The board of The San-in Godo Bank,Ltd. (TSE:8381) has announced that it will be paying its dividend of ¥28.00 on the 9th of December, an increased payment from last year's comparable dividend. This will take the annual payment to 4.1% of the stock price, which is above what most companies in the industry pay.
We like to see robust dividend yields, but that doesn't matter if the payment isn't sustainable.
Having distributed dividends for at least 10 years, San-in Godo BankLtd has a long history of paying out a part of its earnings to shareholders. Taking data from its last earnings report, calculating for the company's payout ratio shows 42%, which means that San-in Godo BankLtd would be able to pay its last dividend without pressure on the balance sheet.
If the trend of the last few years continues, EPS will grow by 14.3% over the next 12 months. If the dividend continues along recent trends, we estimate the future payout ratio will be 45%, which is in the range that makes us comfortable with the sustainability of the dividend.
Check out our latest analysis for San-in Godo BankLtd
The company has a long dividend track record, but it doesn't look great with cuts in the past. Since 2015, the annual payment back then was ¥14.00, compared to the most recent full-year payment of ¥56.00. This means that it has been growing its distributions at 15% per annum over that time. Despite the rapid growth in the dividend over the past number of years, we have seen the payments go down the past as well, so that makes us cautious.
With a relatively unstable dividend, it's even more important to evaluate if earnings per share is growing, which could point to a growing dividend in the future. We are encouraged to see that San-in Godo BankLtd has grown earnings per share at 14% per year over the past five years. Shareholders are getting plenty of the earnings returned to them, which combined with strong growth makes this quite appealing.
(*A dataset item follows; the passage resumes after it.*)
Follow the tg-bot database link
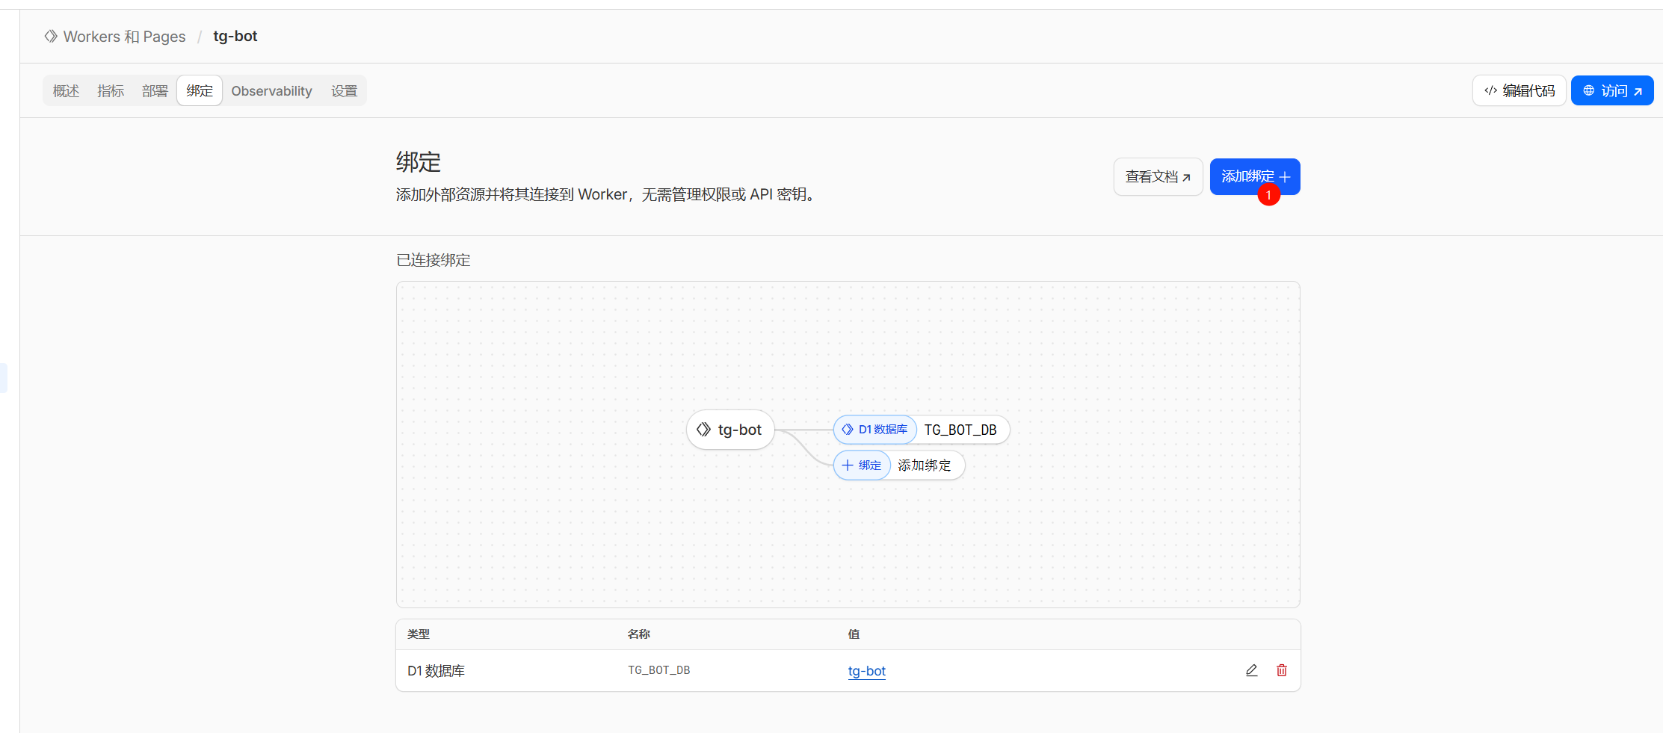Screen dimensions: 1663x733 (x=866, y=670)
Overall, we think this could be an attractive income stock, and it is only getting better by paying a higher dividend this year. The company is easily earning enough to cover its dividend payments and it is great to see that these earnings are being translated into cash flow. All in all, this checks a lot of the boxes we look for when choosing an income stock.
Market movements attest to how highly valued a consistent dividend policy is compared to one which is more unpredictable. Meanwhile, despite the importance of dividend payments, they are not the only factors our readers should know when assessing a company. As an example, we've identified 1 warning sign for San-in Godo BankLtd that you should be aware of before investing. Is San-in Godo BankLtd not quite the opportunity you were looking for? Why not check out our selection of top dividend stocks.